In case that the jammer and communicating nodes are mobile, the attack can be modeled as a zero-sum, non-cooperative differential game [1]. There are several tools dedicated to analyze this kind of games, especially for two-player games [8, 11]. There are specific solutions for some multi-player games, such as [3, 19, 24]. The main tools used are the Hamilton-Jacobi-Bellman-Isaacs equations, which are difficult to solve to obtain an analytical solution. In some specific games, the game can be solved using only Isaacs equations [8], which greatly simplify the analysis. However, Isaacs equations are not very known, and in this work, we also relate them to Bellman and Pontryagin methods, showing that Isaacs equations are a particularization of them for pursuit-evasion games. The main advantage of Isaacs equations relies on the fact that they provide a method that uses a set of steps to find the solution to the game.
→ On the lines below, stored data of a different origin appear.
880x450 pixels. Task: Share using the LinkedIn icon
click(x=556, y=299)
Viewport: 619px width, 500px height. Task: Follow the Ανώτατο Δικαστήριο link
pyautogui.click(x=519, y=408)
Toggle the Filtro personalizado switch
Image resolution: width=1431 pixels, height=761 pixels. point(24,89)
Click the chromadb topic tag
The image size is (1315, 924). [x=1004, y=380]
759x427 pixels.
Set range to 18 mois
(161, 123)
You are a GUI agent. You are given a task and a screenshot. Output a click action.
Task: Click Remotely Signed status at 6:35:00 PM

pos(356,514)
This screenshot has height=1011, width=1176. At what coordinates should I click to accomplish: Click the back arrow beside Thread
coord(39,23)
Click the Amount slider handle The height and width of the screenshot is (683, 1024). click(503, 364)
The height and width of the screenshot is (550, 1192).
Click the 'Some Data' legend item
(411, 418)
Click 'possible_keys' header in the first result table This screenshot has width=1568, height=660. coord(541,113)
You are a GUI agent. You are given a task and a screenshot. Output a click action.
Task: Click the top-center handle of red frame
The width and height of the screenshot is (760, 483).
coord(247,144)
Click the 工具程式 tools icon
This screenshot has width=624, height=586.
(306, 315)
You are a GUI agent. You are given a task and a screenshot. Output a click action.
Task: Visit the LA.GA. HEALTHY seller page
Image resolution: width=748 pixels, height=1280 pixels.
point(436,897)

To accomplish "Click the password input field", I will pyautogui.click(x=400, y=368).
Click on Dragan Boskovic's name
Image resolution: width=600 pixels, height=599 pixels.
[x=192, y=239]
Another contribution of this work is posing the problem of pursuit-evasion in terms of capacity, which none of the cited works do. This approach allows us to study the problem from the communications point of view: our target is to optimize the communications capacity, which to the best of our knowledge, has not been done yet. We approximate the communications capacity by a linear function, and it turns out that solving the game using that function becomes unpractical. We also solve the pursuit-evasion game—without taking into account the communications capacity—and we show that both problems have very similar solutions. Hence, we show that it is possible, under certain circumstances, to approximate the hard capacity problem by an easier pursuit-evasion game, which could be solved either analytically—as we do—or using numerical methods, as in [9].

This work also expands a previous one [18]. In both works, we study the case in which there is one UAV trying to communicate with receiver nodes while another UAV trying to jam the communications. The problem is modeled using differential game theory. The receivers can be static or dynamic, but their exact position is unknown. On [18], our main contribution was posing the problem in terms of optimizing capacity, and under some hypotheses, approximating it as a pursuit-evasion game using Isaacs’ tools, which allowed obtaining a new approach in which communications-related problems can be solved using well-known pursuit-evasion game tools. In this work, we deepen the theoretical bases for our approach and we also solve the capacity game posed without using the surrogate function approach. Both approaches give very similar solutions but very different computational complexity. Hence, in this work, our main contribution is to validate our primal approach, as well as to solve the game with less hypotheses, that allows comparing of both solutions.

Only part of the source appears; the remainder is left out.